I am not attempting to make a review nor a claim nor the error of saying this is “the best” ensaimada in Manila, in the Philippines, in the world, in the universe. For someone to be able to do that, he must have received the title of official taster of ensaimadas, have defined the criteria, have acquired the minimum level of technical know-how, and have tasted ALL the ensaimadas of the planet. I have no pretentions on any of the above, except perhaps, a few technical notes I have learned from a Belgian bread and pastry school that can haphazardly be applied to a Philippine bread (who puts sugar and cheese together as toppings?). The ensaimada was inspired from a Spanish recipe of a brioche but re-invented a thousand ways, the Filipino way….far too sweet, topped with grated Dutch cheese, filled with mungo beans, coiled or rolled, from minis to pizza sizes, and red velvet and nutella for modern flavours.
I’m old school and I don’t like tampering with old recipes at the excuse of innovation. Hizon’s ensaimadas are prepared with countless eggs and tons of butter, mixed in the afternoon, proofed the whole night, and baked early morning. I didn’t get the full recipe but I was made privy to some trade secrets divulged in privileged confidences amidst the sweltering heat of the atelier with steaming custards on the fire and swirling powdered milk cake icings in the beaters.
After we held each other apart, Milagros who became in the next twenty minutes my Aunt Mila, ordered coffee and asked me to take a seat. I chose a table by the window. By this time, the sun had come out, a few customers have arrived, finding their usual spots in this room where it’s still possible to have private conversations.
It was time for her to talk. About her flight to New York as a teen, her “waitress years” in a dining place in Manhattan, the Manila nightlife of the seventies, the dark days in a basement, the court trials and the orange costumes, her fears and sorrows, her solitude. I cannot comfort her, I was a stranger and her stories made me uncomfortably intimate but I didn’t want to leave her with no trace of the lady who came one morning looking for an ensaimada.
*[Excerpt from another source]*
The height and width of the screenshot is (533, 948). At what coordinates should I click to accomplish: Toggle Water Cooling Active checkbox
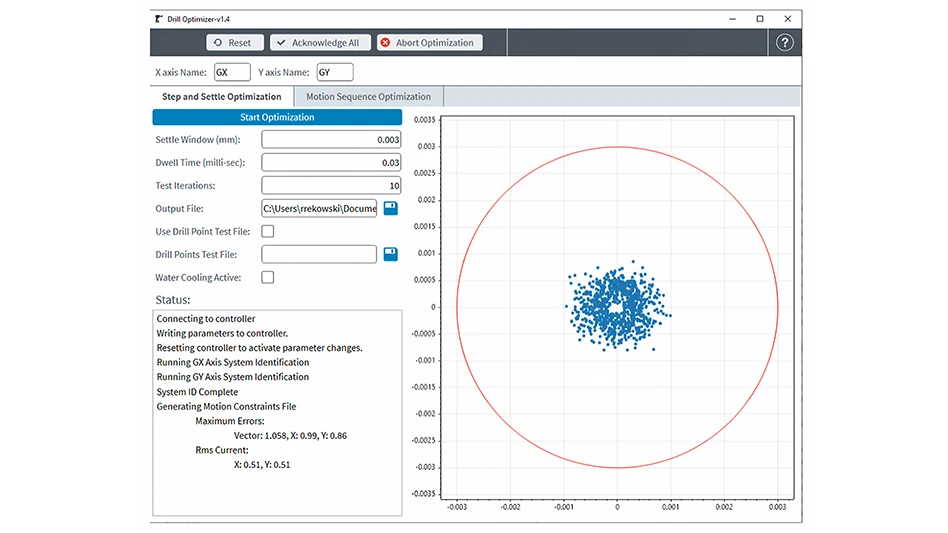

So, I stayed and listened earnestly. My heart went out to her, I was ready to cry but her smile stopped me. She became radiant talking about her mother, the recipe, her favourite Japanese restaurant, her grandchildren, Dolphy (the king of Philippine comedy who was one of her favourite clients), her trips. We just bonded, an invisible link powered by this sweet-savoury bread.
My breakfast date, an old friend, finally arrived. He took Aunt Mila’s seat. He came to meet me with many stories to tell, including an imaginary renovation of a future appartment with Dior gray and Carolina Herrera pink. This was going to run all morning, over cups of coffee, which a distraught waiter came to serve.
From where I was, I heard Aunt Mila’s stern commands and some scuffle in the atelier as the “Queen of Immaculate Kitchens” have once again taken control of her kingdom.
The waiter returned carrying two plates of golden brown ensaimadas that just came out from the oven. There was no bill, just a piece of paper with Aunt Mila’s phone number, no doubt, an invitation for more seamless conversations with a new friend.